The US Precision Medicine Initiative aims to collect health and genetic data from 1 million people. Credit: Andy Kropa/Redux/eyevine

After dozens of unsuccessful treatments, Eric Dishman started to suspect that his illness was due to something other than the rare kidney cancer he was diagnosed with in 1989. Five years ago, he had his whole genome sequenced, then gave the data to oncologists — and learned that he had a different type of cancer altogether.

He was treated successfully, and remains cancer-free. “I was an early prototype for precision medicine,” he says.

Dishman now leads the health and life-sciences division of microprocessor giant Intel in Banks, Oregon. He is also a member of a working group run by the US National Institutes of Health (NIH) for the Precision Medicine Initiative (PMI) — a US$215-million project to collect data on genomes, health records and physiological measurements from 1 million participants, to learn how genetics, environment and lifestyle influence disease risk and the effectiveness of treatments.

Next month, the group is expected to release a project plan. Observers are eager to learn its answer to a key question: how much information about disease risk, especially genetic data, will the project share with participants?

That issue is the subject of much debate. Dishman and others say that participants should at least have the option to see all their personal data so that they can investigate their own health, just as he did. But some specialists in the field say that showing participants their data is irresponsible, because the information is challenging for people to interpret and its significance is often uncertain.

Most genetic variants linked to disease increase risk only slightly, yet people who discover that their genome holds such a variant might worry excessively or seek unnecessary medical tests. Or they might do nothing: the limited research on how people react suggests that, far from causing panic, information about common variants of small-to-moderate effect does not seem to motivate people to make recommended long-term behavioural changes to lessen risk. “Unless you give people the tools and the skills to deal with the raw data, I don’t see how you could give them the raw data,” says Brian Van Ness, a geneticist at the University of Minnesota in Minneapolis.
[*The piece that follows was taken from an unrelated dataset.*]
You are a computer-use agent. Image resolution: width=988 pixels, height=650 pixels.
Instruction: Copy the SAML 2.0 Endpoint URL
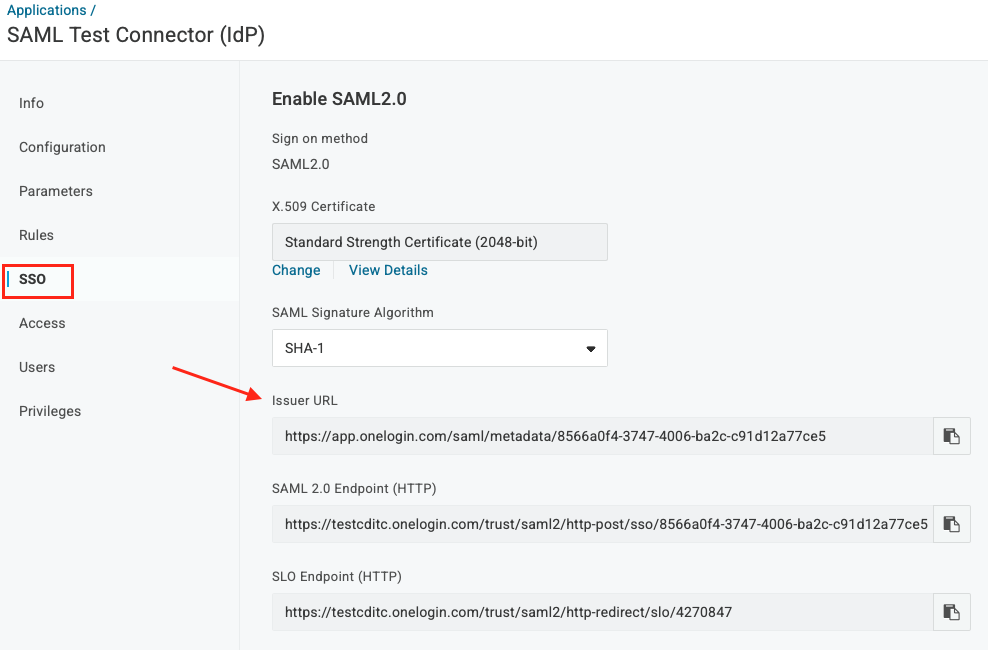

Others counter that letting researchers choose what information to share with participants is paternalistic. “I don’t know why we’re so afraid of the genome that we say it’s dangerous for people to have this information,” says Sharon Terry, director of the Genetic Alliance in Washington DC. “All of us live with all kinds of uncertainty all the time.”

The NIH, together with US President Barack Obama, who officially launched the PMI in his January 2015 State of the Union speech, says that it wants participants to be active partners in the research. And given the programme’s large size and high profile, the working group’s choices could establish a precedent for similar projects. “What’s implemented in this cohort will be the future of research,” says NIH working-group co-chair Bray Patrick-Lake, who works in patient engagement in research at Duke University in Durham, North Carolina.

All of us live with all kinds of uncertainty all the time.

Dishman, for his part, favours a tiered system in which each participant decides how much data to receive. Although he credits his eventual cancer cure to his analysis of his own genome, he says that not everyone has the education or the desire to interpret genetic information. If the PMI achieves its goal of recruiting a diverse population, Dishman says that it will probably include some participants who would rather not receive their genetic data. “There are so many psychological, emotional and cultural responses, and you can’t just create blanket policies,” he says.

Patrick-Lake says that the group is developing a policy that could apply to the whole initiative, although discussing what that will be would be premature.

If the working group does decide to give participants access to their data, it will have to address many issues related to the transaction. US law requires genetic data used for clinical decision-making to be of higher quality — and thus more costly to produce — than data used only for research. So sharing data could drive up costs. The project will also need to decide on questions such as whether to release data to the families of participants who have died.

Historically, most studies have not given raw data to individuals, especially if the findings do not reveal any information that participants could use to improve their health. But public opinion on data sharing seems to be shifting towards openness, says Susan Wolf, who studies public-health law and bioethics at the University of Minnesota. “We’re past the era when scientists can simply take specimens, generate data with great health importance, and decline to offer any of that data back to people.”

The UK Biobank in Stockport, which is enrolling 500,000 people, collects genomic and health data but does not return individual results to participants. That was the simplest logical approach when the biobank was set up in 2007, says executive director Rory Collins, an epidemiologist at the University of Oxford, UK, who is a member of the NIH working group. “If the UK Biobank was set up now, it’s plausible that a different decision would be taken,” he says. “I think the Precision Medicine Initiative may take a different decision.”